To do: Write out the lines that run from the one containing "The width and height of the screenshot is (1238, 486)." through the one containing "Looking at the screenshot, I should 841,703.", including both of those lines, and reproduce them exactly without adding any other lines.

════════

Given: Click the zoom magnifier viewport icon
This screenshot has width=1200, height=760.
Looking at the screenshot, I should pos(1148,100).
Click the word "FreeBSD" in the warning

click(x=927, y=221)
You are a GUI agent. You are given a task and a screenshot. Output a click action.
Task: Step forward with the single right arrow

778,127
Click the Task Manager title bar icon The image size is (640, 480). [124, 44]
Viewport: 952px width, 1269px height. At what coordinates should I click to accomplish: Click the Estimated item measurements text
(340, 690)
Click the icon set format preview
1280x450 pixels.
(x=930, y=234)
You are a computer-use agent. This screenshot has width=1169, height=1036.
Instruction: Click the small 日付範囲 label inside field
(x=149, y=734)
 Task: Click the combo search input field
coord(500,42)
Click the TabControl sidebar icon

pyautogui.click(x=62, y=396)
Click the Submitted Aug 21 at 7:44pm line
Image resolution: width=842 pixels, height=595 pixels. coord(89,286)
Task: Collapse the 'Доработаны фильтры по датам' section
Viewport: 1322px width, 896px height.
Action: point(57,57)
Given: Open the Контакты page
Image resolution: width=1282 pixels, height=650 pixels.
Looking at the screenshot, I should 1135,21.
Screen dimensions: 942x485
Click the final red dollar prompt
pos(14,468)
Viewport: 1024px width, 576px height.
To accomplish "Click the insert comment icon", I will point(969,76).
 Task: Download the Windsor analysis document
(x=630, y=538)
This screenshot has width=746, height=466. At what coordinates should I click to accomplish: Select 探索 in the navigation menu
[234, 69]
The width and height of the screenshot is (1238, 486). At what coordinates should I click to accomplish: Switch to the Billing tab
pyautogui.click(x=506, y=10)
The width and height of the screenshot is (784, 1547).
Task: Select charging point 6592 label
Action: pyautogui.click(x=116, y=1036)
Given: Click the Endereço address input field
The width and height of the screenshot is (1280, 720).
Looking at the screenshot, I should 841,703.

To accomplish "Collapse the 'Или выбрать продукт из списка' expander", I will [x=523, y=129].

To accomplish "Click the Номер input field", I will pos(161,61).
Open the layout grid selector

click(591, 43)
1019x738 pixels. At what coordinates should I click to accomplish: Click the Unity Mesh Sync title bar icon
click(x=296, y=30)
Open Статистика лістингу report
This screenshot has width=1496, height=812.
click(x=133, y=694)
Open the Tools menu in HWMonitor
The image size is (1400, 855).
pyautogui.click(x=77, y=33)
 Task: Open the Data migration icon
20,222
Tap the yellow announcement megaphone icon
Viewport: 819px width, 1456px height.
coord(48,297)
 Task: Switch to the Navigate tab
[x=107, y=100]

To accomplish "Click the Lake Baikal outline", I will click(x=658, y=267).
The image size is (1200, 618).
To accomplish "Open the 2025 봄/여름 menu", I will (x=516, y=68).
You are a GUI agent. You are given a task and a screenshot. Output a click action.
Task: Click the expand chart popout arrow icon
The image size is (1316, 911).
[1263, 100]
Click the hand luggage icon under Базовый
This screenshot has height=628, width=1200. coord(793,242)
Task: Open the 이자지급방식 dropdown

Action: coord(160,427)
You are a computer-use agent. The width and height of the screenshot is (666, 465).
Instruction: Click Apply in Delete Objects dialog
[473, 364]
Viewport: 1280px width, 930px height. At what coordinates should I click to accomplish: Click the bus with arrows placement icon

════════

The completed task:
The width and height of the screenshot is (1238, 486). At what coordinates should I click to accomplish: Switch to the Billing tab
pyautogui.click(x=506, y=10)
The width and height of the screenshot is (784, 1547).
Task: Select charging point 6592 label
Action: pyautogui.click(x=116, y=1036)
Given: Click the Endereço address input field
The width and height of the screenshot is (1280, 720).
Looking at the screenshot, I should 841,703.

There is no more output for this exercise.